Pieve di Sanguinaro, dove si odono ancora rumori di battaglie – l’OFFicina parmigiana

Sanguinaro è un luogo misterioso e sede di numerose battaglie: qui sorge la monumentale pieve medioevale dei Santi Simone e Giuda

@FrancescoGallina

Si narra che quel giorno il sangue scorse così abbondante nel rivo che fece girare tre volte la ruota di un mulino. Sangue di guerrieri trafitti e dilaniati, in una delle tante cruente battaglie combattute al tempo del passaggio di Federico Barbarossa. Dal ricordo di quel ruscello sarebbe nato il toponimo di Sanguinaro, frazione di Noceto. Si narra che nel giorno della Battaglia di Legnano (1176), il 29 maggio, si odano ancora gli strepiti delle armi. Non solo. Sappiamo di un ingegnere, il dott. Renzo Guidi, che nel lontano 1971 testimonia di vedere – emergente da una densa nebbia – un manipolo di soldati radunati attorno al fuoco, lungo la via dei che conserva i cosiddetti muroni, ciò che resta di un monumentale edificio medievale.
Quella sera, il Guidi stava facendo ritorno dalla piccola pieve dei Santi Simone e Giuda, all’angolo fra Via dei Muroni e la Via Emilia.
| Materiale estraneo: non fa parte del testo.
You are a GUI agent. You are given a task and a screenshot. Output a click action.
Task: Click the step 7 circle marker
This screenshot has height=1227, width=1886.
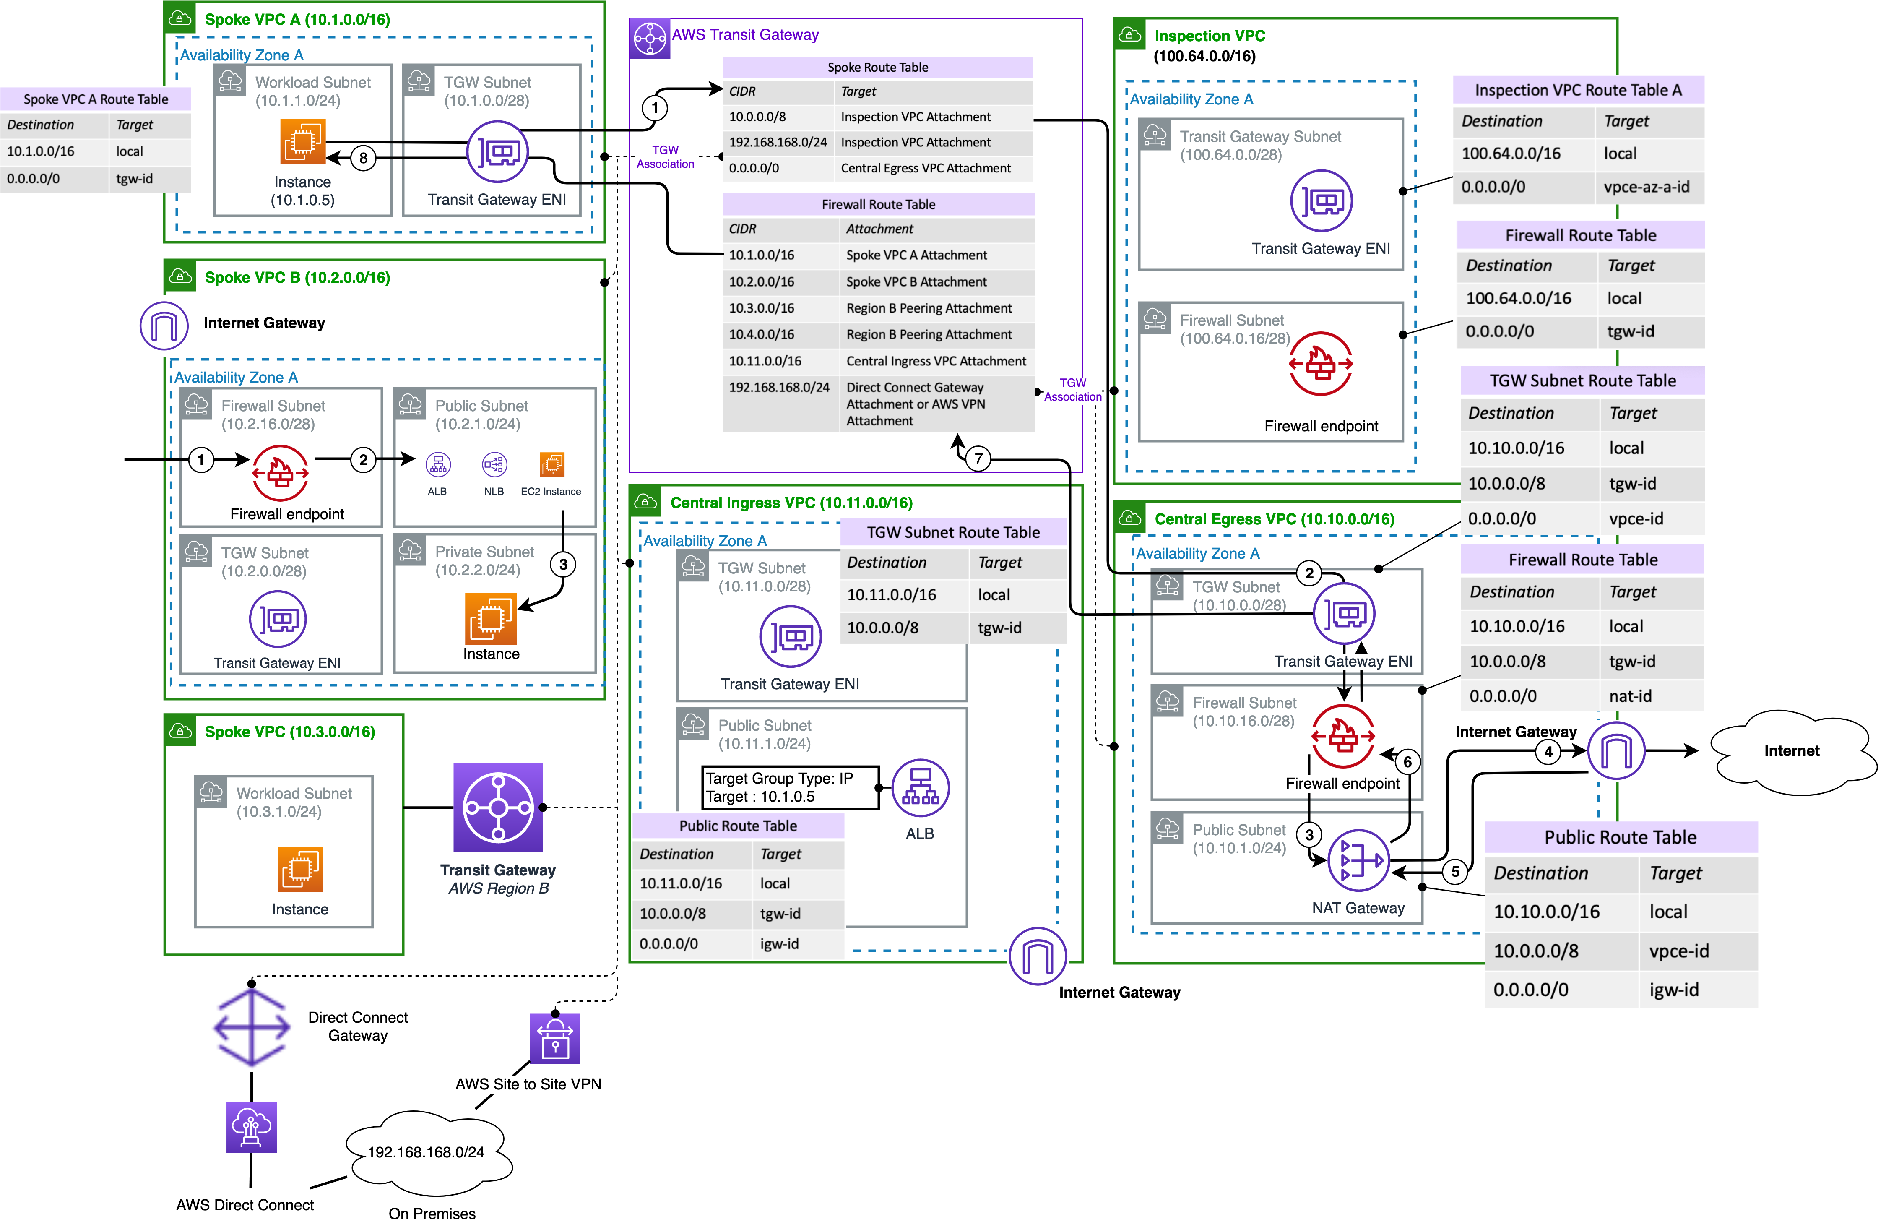[978, 458]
Sulla via Francigena: edificazione e struttura

Iniziamo la nostra esplorazione, alla scoperta della chiesa dei SS. Simone e Giuda, attestata già alla fine del secolo XI, quando il prete Mangifredo volle dare il suo contributo per assistere i pellegrini che attraversavano la Via Francigena. Nel secolo seguente, passò alle dipendenze del monastero benedettino di San Prospero a Reggio e nel 1168 venne ceduto all’Ordine dei Cavalieri di Malta, fino al 1798, anno in cui Napoleone assediò Malta.


L’edificio, strutturato su due livelli, le cui prime fasi sono testimoniate nella zona absidale dagli archetti romanici sottogronda e dalla composizione della muratura mista in laterizio e ciottoli di fiume. Se l’esterno risulta interessante, anche per la presenza di una possente torre campanaria, a sorprendere il visitatore è, senza dubbio, la cripta sotterranea a tre navate e tre absidi con copertura a vela e a crociera, scandite da pilastri quadrati e cilindrici.
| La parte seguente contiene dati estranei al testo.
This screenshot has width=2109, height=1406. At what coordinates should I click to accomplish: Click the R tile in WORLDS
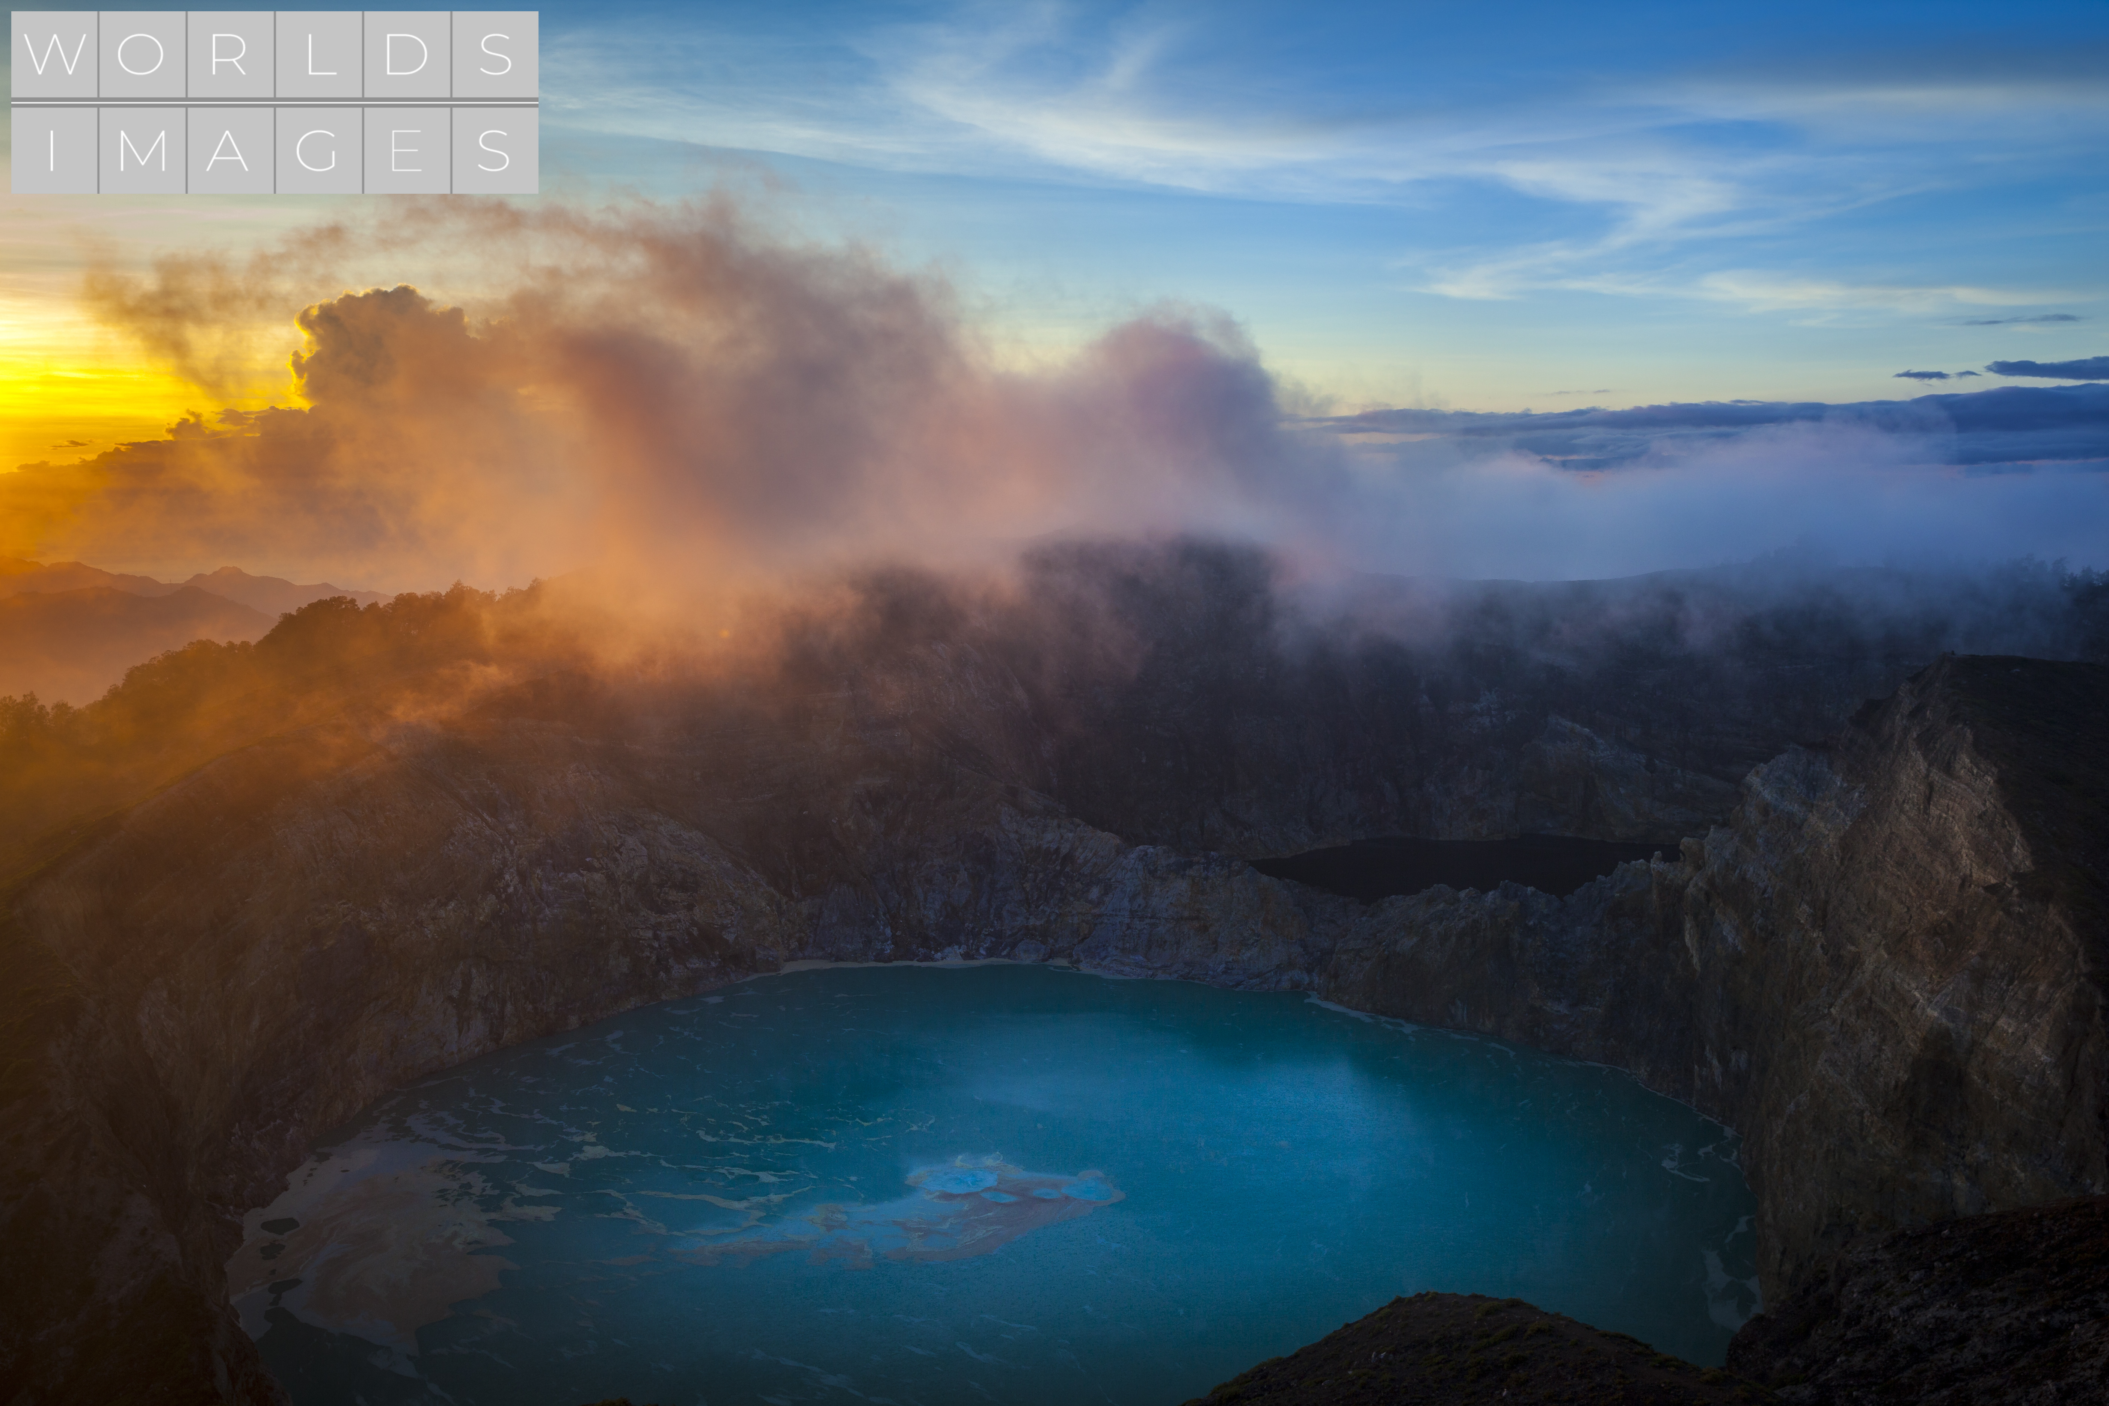coord(230,54)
Una cripta sotterranea infittisce il mistero

Raggiungibile dalla canonica, la cripta ipogea, restaurata agli antichi splendori nel 2006, è illuminata dai sottili fasci di luce che penetrano dalle piccole finestre strombate. Tornando in superficie, possiamo godere ancora una volta degli dell’abside superiore, dove troviamo raffigurato un Cristo in mandorla, collocato fra l’Inferno e la Resurrezione dei morti, mentre la fascia mezzana rappresenta la Madonna in trono tra i Santi Simone e Giuda.

S’è fatta sera. Ci rimettiamo in viaggio, aspettando che qualche spirito svevo si mostri a noi nella sua armatura. Ma non siamo così fortunati come il Guidi.